::: Data supplied :::

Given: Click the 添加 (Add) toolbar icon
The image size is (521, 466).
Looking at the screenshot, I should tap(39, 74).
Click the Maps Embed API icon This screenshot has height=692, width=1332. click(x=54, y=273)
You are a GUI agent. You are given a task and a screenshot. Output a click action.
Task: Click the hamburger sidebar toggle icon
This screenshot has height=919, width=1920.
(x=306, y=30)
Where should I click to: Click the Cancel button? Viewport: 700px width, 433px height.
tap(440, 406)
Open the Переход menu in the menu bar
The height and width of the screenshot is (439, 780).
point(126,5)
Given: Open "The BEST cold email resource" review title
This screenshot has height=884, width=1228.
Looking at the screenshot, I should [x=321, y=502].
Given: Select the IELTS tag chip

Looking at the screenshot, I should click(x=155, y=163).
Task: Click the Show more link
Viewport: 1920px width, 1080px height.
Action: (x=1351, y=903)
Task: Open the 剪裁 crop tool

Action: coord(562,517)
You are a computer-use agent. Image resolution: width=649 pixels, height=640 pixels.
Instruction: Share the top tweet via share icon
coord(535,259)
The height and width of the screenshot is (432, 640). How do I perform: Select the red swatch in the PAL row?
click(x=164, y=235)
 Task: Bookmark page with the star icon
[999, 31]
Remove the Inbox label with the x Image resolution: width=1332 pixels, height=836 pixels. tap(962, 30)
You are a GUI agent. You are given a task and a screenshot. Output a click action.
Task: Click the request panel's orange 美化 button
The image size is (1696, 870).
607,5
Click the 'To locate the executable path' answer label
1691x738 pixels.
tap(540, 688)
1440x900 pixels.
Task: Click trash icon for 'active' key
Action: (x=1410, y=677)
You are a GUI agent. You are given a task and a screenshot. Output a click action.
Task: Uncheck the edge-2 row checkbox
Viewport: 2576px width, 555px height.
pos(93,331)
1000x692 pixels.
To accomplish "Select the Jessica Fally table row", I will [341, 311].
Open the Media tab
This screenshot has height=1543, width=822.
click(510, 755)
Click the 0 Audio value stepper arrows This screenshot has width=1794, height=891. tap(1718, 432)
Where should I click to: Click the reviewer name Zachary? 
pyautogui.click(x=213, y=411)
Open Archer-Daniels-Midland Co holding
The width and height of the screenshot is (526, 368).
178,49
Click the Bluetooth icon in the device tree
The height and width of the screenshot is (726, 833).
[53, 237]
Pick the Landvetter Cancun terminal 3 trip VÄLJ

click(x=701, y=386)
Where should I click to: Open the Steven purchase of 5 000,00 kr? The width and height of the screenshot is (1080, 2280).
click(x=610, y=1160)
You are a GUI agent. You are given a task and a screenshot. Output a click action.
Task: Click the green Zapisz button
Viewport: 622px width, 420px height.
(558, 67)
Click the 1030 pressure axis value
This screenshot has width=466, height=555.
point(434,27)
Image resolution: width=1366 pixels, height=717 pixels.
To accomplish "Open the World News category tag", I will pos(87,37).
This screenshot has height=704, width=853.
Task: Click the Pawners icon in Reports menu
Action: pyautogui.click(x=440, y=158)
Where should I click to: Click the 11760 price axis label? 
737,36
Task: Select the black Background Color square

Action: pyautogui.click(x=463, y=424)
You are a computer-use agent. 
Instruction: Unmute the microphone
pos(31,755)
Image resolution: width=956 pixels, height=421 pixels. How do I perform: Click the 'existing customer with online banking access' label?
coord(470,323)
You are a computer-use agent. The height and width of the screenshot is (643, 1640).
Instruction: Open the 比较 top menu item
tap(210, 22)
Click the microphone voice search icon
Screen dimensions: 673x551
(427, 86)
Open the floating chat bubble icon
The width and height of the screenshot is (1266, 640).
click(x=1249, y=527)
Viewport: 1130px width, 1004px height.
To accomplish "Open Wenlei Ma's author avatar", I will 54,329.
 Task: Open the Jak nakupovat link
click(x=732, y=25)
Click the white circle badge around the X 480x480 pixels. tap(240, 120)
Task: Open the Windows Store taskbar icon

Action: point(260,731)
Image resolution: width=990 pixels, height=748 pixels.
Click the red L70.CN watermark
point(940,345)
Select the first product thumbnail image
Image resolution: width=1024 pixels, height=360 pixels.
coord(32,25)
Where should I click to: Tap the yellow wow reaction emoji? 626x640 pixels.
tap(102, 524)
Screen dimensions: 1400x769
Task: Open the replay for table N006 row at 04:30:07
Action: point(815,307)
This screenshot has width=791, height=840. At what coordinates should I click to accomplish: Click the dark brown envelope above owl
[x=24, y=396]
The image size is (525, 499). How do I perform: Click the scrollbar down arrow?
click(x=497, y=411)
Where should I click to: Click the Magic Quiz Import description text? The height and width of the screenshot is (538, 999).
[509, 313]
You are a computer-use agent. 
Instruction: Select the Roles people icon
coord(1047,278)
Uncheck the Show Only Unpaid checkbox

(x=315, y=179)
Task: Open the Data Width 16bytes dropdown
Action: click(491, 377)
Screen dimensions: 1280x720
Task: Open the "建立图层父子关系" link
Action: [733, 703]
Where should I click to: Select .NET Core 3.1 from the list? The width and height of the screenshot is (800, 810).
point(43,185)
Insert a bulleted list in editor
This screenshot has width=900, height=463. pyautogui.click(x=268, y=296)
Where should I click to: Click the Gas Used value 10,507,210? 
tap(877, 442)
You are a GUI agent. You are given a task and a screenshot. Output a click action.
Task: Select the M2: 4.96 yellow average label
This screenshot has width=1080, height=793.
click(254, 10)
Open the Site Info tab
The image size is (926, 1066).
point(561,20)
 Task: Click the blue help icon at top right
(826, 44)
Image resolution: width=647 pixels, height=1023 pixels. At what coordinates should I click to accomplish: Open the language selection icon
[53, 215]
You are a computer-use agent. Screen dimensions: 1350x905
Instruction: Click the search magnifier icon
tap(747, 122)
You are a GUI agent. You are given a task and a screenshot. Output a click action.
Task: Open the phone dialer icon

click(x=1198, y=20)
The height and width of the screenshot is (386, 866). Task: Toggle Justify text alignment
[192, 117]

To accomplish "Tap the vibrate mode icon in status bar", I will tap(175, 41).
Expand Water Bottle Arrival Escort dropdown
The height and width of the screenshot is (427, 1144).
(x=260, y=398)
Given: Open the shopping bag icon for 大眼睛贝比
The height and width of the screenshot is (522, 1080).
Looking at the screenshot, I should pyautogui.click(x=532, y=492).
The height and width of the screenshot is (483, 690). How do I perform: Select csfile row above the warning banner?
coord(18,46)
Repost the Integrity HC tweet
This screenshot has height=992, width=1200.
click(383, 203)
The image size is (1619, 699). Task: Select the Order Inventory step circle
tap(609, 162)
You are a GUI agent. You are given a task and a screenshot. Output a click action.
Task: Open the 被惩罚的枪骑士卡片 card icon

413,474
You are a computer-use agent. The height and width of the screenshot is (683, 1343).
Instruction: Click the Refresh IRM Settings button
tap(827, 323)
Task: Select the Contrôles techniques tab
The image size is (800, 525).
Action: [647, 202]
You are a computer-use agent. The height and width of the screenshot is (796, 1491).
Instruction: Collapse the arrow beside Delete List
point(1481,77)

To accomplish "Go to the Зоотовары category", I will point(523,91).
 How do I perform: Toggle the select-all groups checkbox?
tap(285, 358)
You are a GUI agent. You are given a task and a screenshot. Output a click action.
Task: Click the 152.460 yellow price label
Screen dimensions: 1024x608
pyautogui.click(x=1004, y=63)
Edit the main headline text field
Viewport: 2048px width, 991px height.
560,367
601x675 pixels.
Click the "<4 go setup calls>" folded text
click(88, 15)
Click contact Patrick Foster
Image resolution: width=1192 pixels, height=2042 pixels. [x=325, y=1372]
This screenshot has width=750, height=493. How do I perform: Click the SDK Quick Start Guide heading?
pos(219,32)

:::

# [Problem to solve]
Look back at the data above. Transcribe exactly the lines starting at the line that contains "is (643, 1640)." and ending at the line that contains "Image resolution: width=990".

# [Reply]
You are a computer-use agent. The height and width of the screenshot is (643, 1640).
Instruction: Open the 比较 top menu item
tap(210, 22)
Click the microphone voice search icon
Screen dimensions: 673x551
(427, 86)
Open the floating chat bubble icon
The width and height of the screenshot is (1266, 640).
click(x=1249, y=527)
Viewport: 1130px width, 1004px height.
To accomplish "Open Wenlei Ma's author avatar", I will 54,329.
 Task: Open the Jak nakupovat link
click(x=732, y=25)
Click the white circle badge around the X 480x480 pixels. tap(240, 120)
Task: Open the Windows Store taskbar icon

Action: point(260,731)
Image resolution: width=990 pixels, height=748 pixels.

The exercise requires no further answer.